Tuesday, 16 November 2010
Questions without Notice
My question is to the Prime Minister. The OECD criticised the government’s National Broadband Network because it locks Australia into a single fixed line broadband technology provider instead of enabling competing technologies, including the HFC cable network. Yesterday the member for La Trobe exposed the real problem with picking technology when she said, ‘We really need to get moving on the NBN in case the technology that might be considered becomes obsolete.’ Hasn’t the member for La Trobe shown how a government that has lost its way can now find its way by initiating a cost-benefit analysis on this $43 billion spending commitment?
I thank the member for his question. On the reference to the Productivity Commission delay tactic of the member for Wentworth: no, we will not be doing that. Clearly, when you have an opposition that is on its 20th plan—all of them failures—what it knows about is delay. It absolutely knows about delay—12 long years in government, delay, delay, delay; in opposition, the generation of plan after plan, each of them a failure. And then of course it has already presignalled that, as an opposition, it is not at all interested in what the Productivity Commission has to say. All of this is just fitting in with its approach to politics—three words: demolish the NBN—in line with what the Leader of the Opposition stands for: three words on everything, and all of them about stopping this, ending that and demolishing something else, because his entire approach to politics is negative.
NBN is a far-reaching reform project to fill the gaps in the broadband internet sector.
NBN will improve internet services for the entire population and promote a fairer competition between private firms on retail services.
They went on to say:
Due to Australia’s size and relatively low population density it will be difficult for more than one competing fixed telecommunications network to exist.
The NBN will avoid the risk of a geographic digital divide as it will cover the entire population, whereas if it were done by the private sector it would be done more gradually and only to the most densely populated areas.
Of course, this was a factor recognised by the country Independents in this House because they did not want their communities left behind. They understood that the NBN would be a transformative difference for their communities and they did not want their communities to be left behind metropolitan Australia. Well, neither does the government. We want to govern for all Australia and the NBN is part of that. Then the OECD went on to find:
The use of the new network can bring large savings, 0.5 per cent and 1.5 per cent of GDP—
they are large savings—
to the cost of public services over a 10-year period in four areas: health care, education, transport and electricity, which on their own would warrant construction.

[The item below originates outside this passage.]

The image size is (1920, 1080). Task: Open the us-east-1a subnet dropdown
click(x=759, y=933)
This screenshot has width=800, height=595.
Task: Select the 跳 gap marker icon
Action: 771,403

So I ask the member for Cowan: why is it that he wants Australians to settle for health services, education services, transport services and electricity services which are not at the standard that we could have with the NBN? Why does he not want this nation to realise the savings identified by the OECD? We understand that the opposition will, at every step of the way, resist this nation-building project and this transformative technology, because that is what the opposition is: a bunch of wreckers. We will get on with building the nation and realising the new economic capacity and the new service delivery modes for all Australians that the NBN will give.